Recent studies reveal that while the recession has been instrumental in prompting individuals to take control of their finances and control their spending habits, many lack the education to manage their money properly. A large number of families do not create a monthly budget, obtain their credit reports or plan for retirement. Additional strain may be placed on members of the military who are often moved to new areas or deployed overseas. To help improve this situation, the New England College of Business and Finance has announced it will offer free web-based personal finance courses to military personnel, veterans and their family members.
According to the college, the program is geared towards improving financial literacy and more than 50 education service officers enrolled during the first week of its announcement.
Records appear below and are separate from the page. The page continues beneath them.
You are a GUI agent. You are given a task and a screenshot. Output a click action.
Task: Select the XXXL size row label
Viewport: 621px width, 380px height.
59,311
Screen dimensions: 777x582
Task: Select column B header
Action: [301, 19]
"There is a tremendous financial strain on military members and their families and this online boot camp is designed to give them the skills and long term planning necessary to reduce that strain," New England College of Business and Finance president Howard Horton said. "Financial literacy is essential for anyone but with long war time deployments, multiple moves, and the requirements for continued education, our military members have the greatest need for this online course," he added.
The program will offer a mixture of online lectures, financial activities, reading materials and scenario-based assessments. The course will utilize five different modules that will provide instruction on the issues that most heavily affect every family - saving, budgeting, identity protection, insurance, investing, saving for a home, college education and estate planning.
More programs geared toward helping Americans better understand and improve their finances are popping up nationwide as it is becoming evident that individuals are still not managing their money or planning for the future. A recent survey conducted by the Employee Benefit Research Institute revealed that 69 of Americans polled say they have not saved for retirement and another 27 percent reported they have less than $1,000 in savings.
Failure to plan for the future or build up an emergency savings account could cripple a family financially in the event of a medical or financial emergency, dragging their credit score down with them. Seeking out financial education resources may benefit Americans by teaching them more about budgeting, saving and using their credit report as a foundation for improving their financial behavior.